Japan’s protection of rice is a big problem
The U.S. and some other countries involved in the Trans-Pacific Partnership free trade agreement negotiations have tried to paint a rosy picture, but Japan’s agricultural protectionism, especially of its rice farmers, is still a big hurdle.
As noted by Hiroko Tabuchi in a New York Times article, Japan has had a 778 percent tariff on rice, and the countries leadership isn’t ready to make rice farmers operate in a free market even though production is inefficient and quality of rice is “mediocre” at best.
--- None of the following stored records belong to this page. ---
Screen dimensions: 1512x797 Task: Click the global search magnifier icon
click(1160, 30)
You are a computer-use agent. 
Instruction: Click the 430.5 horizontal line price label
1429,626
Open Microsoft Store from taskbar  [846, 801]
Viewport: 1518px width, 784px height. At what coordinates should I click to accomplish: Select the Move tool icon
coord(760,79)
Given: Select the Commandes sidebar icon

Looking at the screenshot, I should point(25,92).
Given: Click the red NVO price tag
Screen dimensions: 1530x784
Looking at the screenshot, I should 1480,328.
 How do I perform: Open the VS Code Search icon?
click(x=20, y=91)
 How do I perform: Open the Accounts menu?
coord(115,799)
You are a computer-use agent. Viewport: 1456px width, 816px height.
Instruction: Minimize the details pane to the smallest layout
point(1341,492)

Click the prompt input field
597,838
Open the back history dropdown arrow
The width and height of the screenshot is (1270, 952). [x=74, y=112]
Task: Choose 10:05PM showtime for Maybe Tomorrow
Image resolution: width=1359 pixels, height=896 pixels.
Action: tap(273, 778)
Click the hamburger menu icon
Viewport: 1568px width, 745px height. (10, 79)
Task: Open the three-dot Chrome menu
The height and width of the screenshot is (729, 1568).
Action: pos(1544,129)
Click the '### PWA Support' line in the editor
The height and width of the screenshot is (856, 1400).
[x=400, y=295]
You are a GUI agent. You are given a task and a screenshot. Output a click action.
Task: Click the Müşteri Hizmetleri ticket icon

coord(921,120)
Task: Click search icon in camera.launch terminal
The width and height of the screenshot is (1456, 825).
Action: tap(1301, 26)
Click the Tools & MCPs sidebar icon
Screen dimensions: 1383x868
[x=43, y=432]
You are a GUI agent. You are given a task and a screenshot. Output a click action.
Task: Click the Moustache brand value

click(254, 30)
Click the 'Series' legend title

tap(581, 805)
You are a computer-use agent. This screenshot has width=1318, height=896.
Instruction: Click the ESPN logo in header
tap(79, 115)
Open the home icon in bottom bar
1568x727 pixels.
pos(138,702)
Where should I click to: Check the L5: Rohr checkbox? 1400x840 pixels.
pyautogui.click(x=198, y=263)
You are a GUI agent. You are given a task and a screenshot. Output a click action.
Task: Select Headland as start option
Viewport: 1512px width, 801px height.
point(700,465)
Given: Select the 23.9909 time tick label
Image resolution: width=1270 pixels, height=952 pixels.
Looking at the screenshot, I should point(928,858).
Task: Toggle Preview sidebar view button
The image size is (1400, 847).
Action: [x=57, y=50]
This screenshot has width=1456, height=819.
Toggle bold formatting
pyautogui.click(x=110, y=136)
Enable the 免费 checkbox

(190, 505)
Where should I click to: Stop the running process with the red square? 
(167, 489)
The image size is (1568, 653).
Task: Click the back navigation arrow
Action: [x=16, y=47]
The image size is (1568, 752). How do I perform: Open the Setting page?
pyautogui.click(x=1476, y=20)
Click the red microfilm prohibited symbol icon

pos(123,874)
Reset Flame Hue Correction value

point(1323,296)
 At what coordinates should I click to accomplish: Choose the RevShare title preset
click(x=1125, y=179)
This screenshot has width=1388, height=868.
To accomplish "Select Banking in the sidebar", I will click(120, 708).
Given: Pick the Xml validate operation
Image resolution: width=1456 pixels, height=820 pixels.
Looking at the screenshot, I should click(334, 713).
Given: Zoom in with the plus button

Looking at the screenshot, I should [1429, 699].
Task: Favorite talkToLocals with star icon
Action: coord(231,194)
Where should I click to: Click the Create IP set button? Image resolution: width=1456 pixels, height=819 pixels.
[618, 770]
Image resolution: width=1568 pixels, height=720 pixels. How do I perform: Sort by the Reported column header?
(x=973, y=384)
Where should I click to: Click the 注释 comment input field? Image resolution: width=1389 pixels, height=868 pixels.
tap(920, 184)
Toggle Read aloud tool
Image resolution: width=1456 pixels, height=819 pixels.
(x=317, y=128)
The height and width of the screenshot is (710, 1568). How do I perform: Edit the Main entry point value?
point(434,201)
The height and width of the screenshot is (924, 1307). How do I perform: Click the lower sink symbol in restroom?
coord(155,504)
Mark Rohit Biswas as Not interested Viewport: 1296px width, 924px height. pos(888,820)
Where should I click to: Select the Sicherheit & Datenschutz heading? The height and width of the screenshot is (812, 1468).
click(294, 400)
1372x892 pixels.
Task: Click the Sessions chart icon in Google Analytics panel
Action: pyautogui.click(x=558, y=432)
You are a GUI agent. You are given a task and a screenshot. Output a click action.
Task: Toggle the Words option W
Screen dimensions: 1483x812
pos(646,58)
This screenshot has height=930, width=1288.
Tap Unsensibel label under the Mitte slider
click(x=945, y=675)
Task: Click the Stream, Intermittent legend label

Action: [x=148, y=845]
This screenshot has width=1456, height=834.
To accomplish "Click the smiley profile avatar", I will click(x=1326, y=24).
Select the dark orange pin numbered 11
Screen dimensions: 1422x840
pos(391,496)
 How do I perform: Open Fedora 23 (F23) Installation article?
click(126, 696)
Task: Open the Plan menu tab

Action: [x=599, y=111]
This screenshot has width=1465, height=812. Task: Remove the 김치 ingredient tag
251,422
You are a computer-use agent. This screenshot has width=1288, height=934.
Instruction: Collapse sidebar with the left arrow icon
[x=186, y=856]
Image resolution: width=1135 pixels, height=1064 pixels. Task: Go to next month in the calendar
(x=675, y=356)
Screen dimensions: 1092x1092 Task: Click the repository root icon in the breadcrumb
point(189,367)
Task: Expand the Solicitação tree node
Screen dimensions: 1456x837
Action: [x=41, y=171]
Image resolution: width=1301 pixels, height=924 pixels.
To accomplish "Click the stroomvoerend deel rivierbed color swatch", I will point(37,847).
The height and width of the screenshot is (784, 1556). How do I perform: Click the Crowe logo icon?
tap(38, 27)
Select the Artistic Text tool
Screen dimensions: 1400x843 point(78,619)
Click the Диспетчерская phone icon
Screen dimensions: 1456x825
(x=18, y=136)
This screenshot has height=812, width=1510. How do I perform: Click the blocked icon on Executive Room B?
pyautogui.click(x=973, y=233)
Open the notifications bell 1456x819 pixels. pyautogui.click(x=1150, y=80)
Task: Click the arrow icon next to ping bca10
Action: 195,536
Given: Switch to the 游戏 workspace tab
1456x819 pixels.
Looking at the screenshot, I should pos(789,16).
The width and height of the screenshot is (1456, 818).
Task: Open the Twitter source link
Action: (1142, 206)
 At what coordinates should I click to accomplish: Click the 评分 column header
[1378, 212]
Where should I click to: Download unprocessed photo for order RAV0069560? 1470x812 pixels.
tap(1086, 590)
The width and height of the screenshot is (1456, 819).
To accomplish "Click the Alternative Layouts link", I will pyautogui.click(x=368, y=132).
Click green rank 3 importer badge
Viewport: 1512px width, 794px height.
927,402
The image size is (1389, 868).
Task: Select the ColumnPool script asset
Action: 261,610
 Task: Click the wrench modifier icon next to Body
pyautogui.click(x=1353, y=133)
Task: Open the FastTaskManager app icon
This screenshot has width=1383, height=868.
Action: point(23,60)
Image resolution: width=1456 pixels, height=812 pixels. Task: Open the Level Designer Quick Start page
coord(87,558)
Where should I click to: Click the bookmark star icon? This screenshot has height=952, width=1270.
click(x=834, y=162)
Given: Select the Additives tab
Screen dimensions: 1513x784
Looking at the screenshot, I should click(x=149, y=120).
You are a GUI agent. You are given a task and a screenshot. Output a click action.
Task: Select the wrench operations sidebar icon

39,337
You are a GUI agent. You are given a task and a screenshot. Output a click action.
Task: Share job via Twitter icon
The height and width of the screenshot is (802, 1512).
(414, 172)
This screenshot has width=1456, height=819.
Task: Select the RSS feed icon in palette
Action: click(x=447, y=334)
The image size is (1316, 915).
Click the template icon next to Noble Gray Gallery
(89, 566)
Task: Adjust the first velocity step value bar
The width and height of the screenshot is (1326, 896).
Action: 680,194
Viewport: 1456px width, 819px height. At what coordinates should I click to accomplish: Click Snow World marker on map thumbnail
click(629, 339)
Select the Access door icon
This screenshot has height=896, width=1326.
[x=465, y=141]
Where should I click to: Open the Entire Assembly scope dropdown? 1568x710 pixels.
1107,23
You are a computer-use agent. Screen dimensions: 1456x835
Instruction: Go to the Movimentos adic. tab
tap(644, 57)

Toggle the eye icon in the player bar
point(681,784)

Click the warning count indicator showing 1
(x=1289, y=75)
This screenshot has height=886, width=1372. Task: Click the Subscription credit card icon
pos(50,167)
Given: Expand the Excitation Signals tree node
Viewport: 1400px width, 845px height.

The decades old high tariff is a way of life and changing it would basically be seen as unpatriotic.
There are a few calls for revision of the Japanese rice farming system, but minor changes, such as a new grower coming into the rice growing region using new production methods, have resulted in local rice farmers organizing protests of the outsider and damage to the new farmer’s crop.
Shigeaki Okamoto, a fruit and vegetable farmer, who operates without tariff protection, reportedly contends that the rice protectionism is more to protect the bureaucracy of the rice agricultural cooperatives that operate under the overriding Japan Agricultural Group (J.A.).
“There is one co-op employee for every two full-time rice farmers,” Tabuchi wrote. And he added that the central government’s current farming budget expenses are seven times the budget to oversee “the nonagricultural 99 percent of the Japanese economy.”